Data provided.
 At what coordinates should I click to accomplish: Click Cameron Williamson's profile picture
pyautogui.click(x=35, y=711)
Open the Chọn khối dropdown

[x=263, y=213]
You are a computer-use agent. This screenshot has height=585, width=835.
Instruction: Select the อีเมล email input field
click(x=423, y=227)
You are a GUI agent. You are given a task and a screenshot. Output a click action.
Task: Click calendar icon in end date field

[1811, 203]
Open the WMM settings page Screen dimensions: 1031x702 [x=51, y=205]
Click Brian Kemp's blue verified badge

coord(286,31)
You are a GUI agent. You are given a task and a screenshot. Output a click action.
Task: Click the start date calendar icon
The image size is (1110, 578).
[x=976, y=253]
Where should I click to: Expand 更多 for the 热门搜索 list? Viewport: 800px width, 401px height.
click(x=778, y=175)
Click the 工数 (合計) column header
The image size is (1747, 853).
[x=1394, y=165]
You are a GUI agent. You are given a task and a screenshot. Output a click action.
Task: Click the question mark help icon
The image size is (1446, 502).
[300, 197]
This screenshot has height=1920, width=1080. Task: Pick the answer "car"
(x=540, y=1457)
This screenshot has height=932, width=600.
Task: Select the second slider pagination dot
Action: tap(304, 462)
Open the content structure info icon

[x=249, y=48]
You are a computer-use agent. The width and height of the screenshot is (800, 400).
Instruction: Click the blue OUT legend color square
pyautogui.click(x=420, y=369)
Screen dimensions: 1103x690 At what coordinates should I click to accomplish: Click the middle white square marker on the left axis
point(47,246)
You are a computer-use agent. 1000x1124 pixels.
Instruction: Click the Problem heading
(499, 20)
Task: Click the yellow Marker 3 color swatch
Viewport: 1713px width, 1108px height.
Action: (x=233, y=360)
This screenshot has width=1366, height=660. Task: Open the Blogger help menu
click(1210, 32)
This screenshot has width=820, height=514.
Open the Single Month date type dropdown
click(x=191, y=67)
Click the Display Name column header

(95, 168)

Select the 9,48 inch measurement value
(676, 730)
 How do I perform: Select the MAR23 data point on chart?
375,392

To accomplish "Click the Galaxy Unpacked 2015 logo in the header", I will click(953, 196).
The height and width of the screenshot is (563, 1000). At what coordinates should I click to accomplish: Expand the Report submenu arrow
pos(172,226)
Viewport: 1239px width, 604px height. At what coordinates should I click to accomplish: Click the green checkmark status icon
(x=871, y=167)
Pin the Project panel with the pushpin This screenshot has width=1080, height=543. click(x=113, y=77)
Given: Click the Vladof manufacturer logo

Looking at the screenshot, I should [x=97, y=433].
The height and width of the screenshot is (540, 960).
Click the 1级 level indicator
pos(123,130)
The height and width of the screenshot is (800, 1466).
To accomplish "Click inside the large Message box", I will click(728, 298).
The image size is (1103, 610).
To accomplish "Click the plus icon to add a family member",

What the task requires. Your reply should hold all the entries, each repeated without a single change.

Solution to this task.
 At what coordinates should I click to accomplish: Click Cameron Williamson's profile picture
pyautogui.click(x=35, y=711)
Open the Chọn khối dropdown

[x=263, y=213]
You are a computer-use agent. This screenshot has height=585, width=835.
Instruction: Select the อีเมล email input field
click(x=423, y=227)
You are a GUI agent. You are given a task and a screenshot. Output a click action.
Task: Click calendar icon in end date field

[1811, 203]
Open the WMM settings page Screen dimensions: 1031x702 [x=51, y=205]
Click Brian Kemp's blue verified badge

coord(286,31)
You are a GUI agent. You are given a task and a screenshot. Output a click action.
Task: Click the start date calendar icon
The image size is (1110, 578).
[x=976, y=253]
Where should I click to: Expand 更多 for the 热门搜索 list? Viewport: 800px width, 401px height.
click(x=778, y=175)
Click the 工数 (合計) column header
The image size is (1747, 853).
[x=1394, y=165]
You are a GUI agent. You are given a task and a screenshot. Output a click action.
Task: Click the question mark help icon
The image size is (1446, 502).
[300, 197]
This screenshot has height=1920, width=1080. Task: Pick the answer "car"
(x=540, y=1457)
This screenshot has height=932, width=600.
Task: Select the second slider pagination dot
Action: tap(304, 462)
Open the content structure info icon

[x=249, y=48]
You are a computer-use agent. The width and height of the screenshot is (800, 400).
Instruction: Click the blue OUT legend color square
pyautogui.click(x=420, y=369)
Screen dimensions: 1103x690 At what coordinates should I click to accomplish: Click the middle white square marker on the left axis
point(47,246)
You are a computer-use agent. 1000x1124 pixels.
Instruction: Click the Problem heading
(499, 20)
Task: Click the yellow Marker 3 color swatch
Viewport: 1713px width, 1108px height.
Action: (x=233, y=360)
This screenshot has width=1366, height=660. Task: Open the Blogger help menu
click(1210, 32)
This screenshot has width=820, height=514.
Open the Single Month date type dropdown
click(x=191, y=67)
Click the Display Name column header

(95, 168)

Select the 9,48 inch measurement value
(676, 730)
 How do I perform: Select the MAR23 data point on chart?
375,392

To accomplish "Click the Galaxy Unpacked 2015 logo in the header", I will click(953, 196).
The height and width of the screenshot is (563, 1000). At what coordinates should I click to accomplish: Expand the Report submenu arrow
pos(172,226)
Viewport: 1239px width, 604px height. At what coordinates should I click to accomplish: Click the green checkmark status icon
(x=871, y=167)
Pin the Project panel with the pushpin This screenshot has width=1080, height=543. click(x=113, y=77)
Given: Click the Vladof manufacturer logo

Looking at the screenshot, I should [x=97, y=433].
The height and width of the screenshot is (540, 960).
Click the 1级 level indicator
pos(123,130)
The height and width of the screenshot is (800, 1466).
To accomplish "Click inside the large Message box", I will click(728, 298).
The image size is (1103, 610).
To accomplish "Click the plus icon to add a family member",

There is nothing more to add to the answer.